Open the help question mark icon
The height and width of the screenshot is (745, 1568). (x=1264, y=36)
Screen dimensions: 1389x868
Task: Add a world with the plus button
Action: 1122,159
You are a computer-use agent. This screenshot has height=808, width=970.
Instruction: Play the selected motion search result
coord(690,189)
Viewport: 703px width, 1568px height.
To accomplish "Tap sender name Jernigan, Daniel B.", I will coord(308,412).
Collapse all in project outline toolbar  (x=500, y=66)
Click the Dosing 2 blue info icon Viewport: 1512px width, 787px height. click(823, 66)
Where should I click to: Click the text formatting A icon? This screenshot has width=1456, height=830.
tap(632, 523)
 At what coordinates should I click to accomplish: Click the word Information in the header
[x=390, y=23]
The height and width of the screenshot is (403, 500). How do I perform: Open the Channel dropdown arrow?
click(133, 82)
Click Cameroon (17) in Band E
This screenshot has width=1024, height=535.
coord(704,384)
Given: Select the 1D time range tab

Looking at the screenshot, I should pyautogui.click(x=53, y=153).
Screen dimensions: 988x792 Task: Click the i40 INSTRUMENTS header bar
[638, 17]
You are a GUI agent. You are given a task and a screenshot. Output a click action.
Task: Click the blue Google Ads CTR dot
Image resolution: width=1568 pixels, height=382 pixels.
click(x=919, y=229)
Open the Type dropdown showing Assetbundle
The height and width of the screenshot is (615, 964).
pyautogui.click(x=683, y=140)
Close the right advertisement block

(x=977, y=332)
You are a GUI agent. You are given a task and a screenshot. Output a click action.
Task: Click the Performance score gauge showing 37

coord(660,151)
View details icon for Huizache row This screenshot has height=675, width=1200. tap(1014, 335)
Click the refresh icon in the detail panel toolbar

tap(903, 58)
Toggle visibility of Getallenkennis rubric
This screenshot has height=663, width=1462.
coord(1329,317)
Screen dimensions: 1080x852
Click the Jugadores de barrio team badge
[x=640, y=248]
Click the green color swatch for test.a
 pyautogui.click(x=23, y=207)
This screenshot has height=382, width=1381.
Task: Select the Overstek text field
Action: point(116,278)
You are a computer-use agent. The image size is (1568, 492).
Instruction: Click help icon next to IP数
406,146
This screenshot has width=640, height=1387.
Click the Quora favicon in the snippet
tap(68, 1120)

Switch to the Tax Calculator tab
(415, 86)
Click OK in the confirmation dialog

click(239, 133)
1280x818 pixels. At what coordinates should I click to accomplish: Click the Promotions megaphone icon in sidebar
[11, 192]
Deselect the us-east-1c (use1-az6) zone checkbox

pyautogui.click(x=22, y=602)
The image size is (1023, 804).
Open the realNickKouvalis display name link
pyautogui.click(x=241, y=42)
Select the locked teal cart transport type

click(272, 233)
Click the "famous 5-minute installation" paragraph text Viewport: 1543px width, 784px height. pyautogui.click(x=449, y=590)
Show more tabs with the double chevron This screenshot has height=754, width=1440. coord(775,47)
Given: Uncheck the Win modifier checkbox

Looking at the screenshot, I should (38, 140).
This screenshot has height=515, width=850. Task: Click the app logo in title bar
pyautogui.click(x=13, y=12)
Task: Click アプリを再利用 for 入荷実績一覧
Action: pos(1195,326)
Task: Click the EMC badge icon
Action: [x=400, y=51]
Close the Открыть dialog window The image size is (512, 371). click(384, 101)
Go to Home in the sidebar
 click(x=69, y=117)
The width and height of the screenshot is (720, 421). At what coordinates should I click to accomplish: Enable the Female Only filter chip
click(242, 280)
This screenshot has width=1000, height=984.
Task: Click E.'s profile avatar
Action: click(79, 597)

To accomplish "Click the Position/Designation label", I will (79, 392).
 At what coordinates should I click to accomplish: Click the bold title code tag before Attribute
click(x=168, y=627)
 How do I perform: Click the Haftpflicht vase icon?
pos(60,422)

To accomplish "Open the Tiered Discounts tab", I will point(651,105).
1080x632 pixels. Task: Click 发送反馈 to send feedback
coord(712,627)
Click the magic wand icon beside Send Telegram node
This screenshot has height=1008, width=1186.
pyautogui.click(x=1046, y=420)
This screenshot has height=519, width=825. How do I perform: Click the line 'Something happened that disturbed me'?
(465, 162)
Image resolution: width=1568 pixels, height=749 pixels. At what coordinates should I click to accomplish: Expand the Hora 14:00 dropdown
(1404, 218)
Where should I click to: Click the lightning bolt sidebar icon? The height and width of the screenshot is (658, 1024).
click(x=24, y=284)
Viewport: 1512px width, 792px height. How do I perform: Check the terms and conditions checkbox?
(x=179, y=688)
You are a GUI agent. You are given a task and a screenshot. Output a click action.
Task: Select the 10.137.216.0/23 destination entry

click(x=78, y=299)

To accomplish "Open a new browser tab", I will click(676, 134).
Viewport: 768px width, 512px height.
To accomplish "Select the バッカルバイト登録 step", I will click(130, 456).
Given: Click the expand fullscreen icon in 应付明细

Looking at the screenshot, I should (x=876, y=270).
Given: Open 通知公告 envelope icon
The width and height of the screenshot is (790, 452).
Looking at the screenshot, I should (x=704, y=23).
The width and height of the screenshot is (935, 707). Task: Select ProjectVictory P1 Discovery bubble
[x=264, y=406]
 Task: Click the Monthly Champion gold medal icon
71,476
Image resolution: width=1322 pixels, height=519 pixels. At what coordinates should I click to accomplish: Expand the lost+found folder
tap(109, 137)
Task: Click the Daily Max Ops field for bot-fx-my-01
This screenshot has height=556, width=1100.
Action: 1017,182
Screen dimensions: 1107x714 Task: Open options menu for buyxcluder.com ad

-=-=-=-=-

What to produce => The answer is the data above, retyped exactly in full.

Answer space =>
Open the help question mark icon
The height and width of the screenshot is (745, 1568). (x=1264, y=36)
Screen dimensions: 1389x868
Task: Add a world with the plus button
Action: 1122,159
You are a computer-use agent. This screenshot has height=808, width=970.
Instruction: Play the selected motion search result
coord(690,189)
Viewport: 703px width, 1568px height.
To accomplish "Tap sender name Jernigan, Daniel B.", I will coord(308,412).
Collapse all in project outline toolbar  (x=500, y=66)
Click the Dosing 2 blue info icon Viewport: 1512px width, 787px height. click(823, 66)
Where should I click to: Click the text formatting A icon? This screenshot has width=1456, height=830.
tap(632, 523)
 At what coordinates should I click to accomplish: Click the word Information in the header
[x=390, y=23]
The height and width of the screenshot is (403, 500). How do I perform: Open the Channel dropdown arrow?
click(133, 82)
Click Cameroon (17) in Band E
This screenshot has width=1024, height=535.
coord(704,384)
Given: Select the 1D time range tab

Looking at the screenshot, I should pyautogui.click(x=53, y=153).
Screen dimensions: 988x792 Task: Click the i40 INSTRUMENTS header bar
[638, 17]
You are a GUI agent. You are given a task and a screenshot. Output a click action.
Task: Click the blue Google Ads CTR dot
Image resolution: width=1568 pixels, height=382 pixels.
click(x=919, y=229)
Open the Type dropdown showing Assetbundle
The height and width of the screenshot is (615, 964).
pyautogui.click(x=683, y=140)
Close the right advertisement block

(x=977, y=332)
You are a GUI agent. You are given a task and a screenshot. Output a click action.
Task: Click the Performance score gauge showing 37

coord(660,151)
View details icon for Huizache row This screenshot has height=675, width=1200. tap(1014, 335)
Click the refresh icon in the detail panel toolbar

tap(903, 58)
Toggle visibility of Getallenkennis rubric
This screenshot has height=663, width=1462.
coord(1329,317)
Screen dimensions: 1080x852
Click the Jugadores de barrio team badge
[x=640, y=248]
Click the green color swatch for test.a
 pyautogui.click(x=23, y=207)
This screenshot has height=382, width=1381.
Task: Select the Overstek text field
Action: point(116,278)
You are a computer-use agent. The image size is (1568, 492).
Instruction: Click help icon next to IP数
406,146
This screenshot has width=640, height=1387.
Click the Quora favicon in the snippet
tap(68, 1120)

Switch to the Tax Calculator tab
(415, 86)
Click OK in the confirmation dialog

click(239, 133)
1280x818 pixels. At what coordinates should I click to accomplish: Click the Promotions megaphone icon in sidebar
[11, 192]
Deselect the us-east-1c (use1-az6) zone checkbox

pyautogui.click(x=22, y=602)
The image size is (1023, 804).
Open the realNickKouvalis display name link
pyautogui.click(x=241, y=42)
Select the locked teal cart transport type

click(272, 233)
Click the "famous 5-minute installation" paragraph text Viewport: 1543px width, 784px height. pyautogui.click(x=449, y=590)
Show more tabs with the double chevron This screenshot has height=754, width=1440. coord(775,47)
Given: Uncheck the Win modifier checkbox

Looking at the screenshot, I should (38, 140).
This screenshot has height=515, width=850. Task: Click the app logo in title bar
pyautogui.click(x=13, y=12)
Task: Click アプリを再利用 for 入荷実績一覧
Action: pos(1195,326)
Task: Click the EMC badge icon
Action: [x=400, y=51]
Close the Открыть dialog window The image size is (512, 371). click(384, 101)
Go to Home in the sidebar
 click(x=69, y=117)
The width and height of the screenshot is (720, 421). At what coordinates should I click to accomplish: Enable the Female Only filter chip
click(242, 280)
This screenshot has width=1000, height=984.
Task: Click E.'s profile avatar
Action: click(79, 597)

To accomplish "Click the Position/Designation label", I will (79, 392).
 At what coordinates should I click to accomplish: Click the bold title code tag before Attribute
click(x=168, y=627)
 How do I perform: Click the Haftpflicht vase icon?
pos(60,422)

To accomplish "Open the Tiered Discounts tab", I will point(651,105).
1080x632 pixels. Task: Click 发送反馈 to send feedback
coord(712,627)
Click the magic wand icon beside Send Telegram node
This screenshot has height=1008, width=1186.
pyautogui.click(x=1046, y=420)
This screenshot has height=519, width=825. How do I perform: Click the line 'Something happened that disturbed me'?
(465, 162)
Image resolution: width=1568 pixels, height=749 pixels. At what coordinates should I click to accomplish: Expand the Hora 14:00 dropdown
(1404, 218)
Where should I click to: Click the lightning bolt sidebar icon? The height and width of the screenshot is (658, 1024).
click(x=24, y=284)
Viewport: 1512px width, 792px height. How do I perform: Check the terms and conditions checkbox?
(x=179, y=688)
You are a GUI agent. You are given a task and a screenshot. Output a click action.
Task: Select the 10.137.216.0/23 destination entry

click(x=78, y=299)

To accomplish "Open a new browser tab", I will click(676, 134).
Viewport: 768px width, 512px height.
To accomplish "Select the バッカルバイト登録 step", I will click(130, 456).
Given: Click the expand fullscreen icon in 应付明细

Looking at the screenshot, I should (x=876, y=270).
Given: Open 通知公告 envelope icon
The width and height of the screenshot is (790, 452).
Looking at the screenshot, I should (x=704, y=23).
The width and height of the screenshot is (935, 707). Task: Select ProjectVictory P1 Discovery bubble
[x=264, y=406]
 Task: Click the Monthly Champion gold medal icon
71,476
Image resolution: width=1322 pixels, height=519 pixels. At what coordinates should I click to accomplish: Expand the lost+found folder
tap(109, 137)
Task: Click the Daily Max Ops field for bot-fx-my-01
This screenshot has height=556, width=1100.
Action: 1017,182
Screen dimensions: 1107x714 Task: Open options menu for buyxcluder.com ad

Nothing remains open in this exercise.